Density Functional Theory Study of Th-doped LiCAF and LiSAF for Nuclear Clock Applications

TL;DR

This study uses density functional theory to analyze the atomic structure and defect formation energies of Th-doped LiCAF and LiSAF crystals, providing insights into their suitability for nuclear clock applications.

Contribution

It systematically investigates charge compensation schemes and environmental effects, revealing differences in defect formation energies and clarifying previous experimental findings.

Findings

Th:LiSAF has lower defect formation energies than Th:LiCAF.

Results depend on specific environmental conditions and charge compensation schemes.

Electric field gradients were calculated for the most stable structures.

Abstract

Thorium-doped LiCaAlF$_6$ and LiSrAlF$_6$ (Th:LiCAF and Th:LiSAF) are promising crystals for a solid-state nuclear clock based on the 8 eV transition in $^{229}$Th; however, their complex crystal structures complicate understanding the atomic arrangement of the thorium defects.
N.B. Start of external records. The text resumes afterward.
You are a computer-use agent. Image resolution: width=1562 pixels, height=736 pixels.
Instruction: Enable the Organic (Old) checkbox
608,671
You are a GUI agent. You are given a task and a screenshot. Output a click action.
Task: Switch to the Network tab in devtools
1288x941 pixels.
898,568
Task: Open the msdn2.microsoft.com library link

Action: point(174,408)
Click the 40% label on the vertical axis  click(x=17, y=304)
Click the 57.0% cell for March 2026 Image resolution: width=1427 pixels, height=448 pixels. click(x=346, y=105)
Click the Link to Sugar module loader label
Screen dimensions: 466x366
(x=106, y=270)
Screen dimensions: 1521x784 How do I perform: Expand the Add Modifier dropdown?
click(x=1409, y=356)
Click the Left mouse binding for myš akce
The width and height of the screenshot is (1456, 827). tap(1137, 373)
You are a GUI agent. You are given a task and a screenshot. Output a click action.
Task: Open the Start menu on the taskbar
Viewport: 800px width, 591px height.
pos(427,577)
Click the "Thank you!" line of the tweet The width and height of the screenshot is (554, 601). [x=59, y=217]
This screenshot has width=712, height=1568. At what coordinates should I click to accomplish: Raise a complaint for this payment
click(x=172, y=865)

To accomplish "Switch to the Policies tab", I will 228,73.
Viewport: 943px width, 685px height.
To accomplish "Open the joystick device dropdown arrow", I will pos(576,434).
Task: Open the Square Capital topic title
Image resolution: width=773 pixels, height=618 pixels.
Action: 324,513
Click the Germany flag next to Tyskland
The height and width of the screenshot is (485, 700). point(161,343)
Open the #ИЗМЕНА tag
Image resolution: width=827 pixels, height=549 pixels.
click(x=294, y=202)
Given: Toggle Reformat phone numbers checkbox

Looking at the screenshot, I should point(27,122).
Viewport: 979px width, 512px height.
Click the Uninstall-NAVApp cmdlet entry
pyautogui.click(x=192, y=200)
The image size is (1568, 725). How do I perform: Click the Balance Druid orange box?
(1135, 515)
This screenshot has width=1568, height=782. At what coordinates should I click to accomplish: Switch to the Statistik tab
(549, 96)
In this work, density functional theory simulations are employed to systematically investigate these systems, including temperature-dependent effects and environmental conditions of fluorine saturation and deficiency. We investigated 20 distinct charge compensation schemes for each material, revealing lower defect formation energies in Th:LiSAF than in Th:LiCAF. This suggests that the former may attain a higher concentration of thorium nuclei. Furthermore, we calculated the electric field gradient for the lowest energy structure per compensation pathway. Our investigation shows that results previously reported in the literature apply only to a subset of experimental conditions.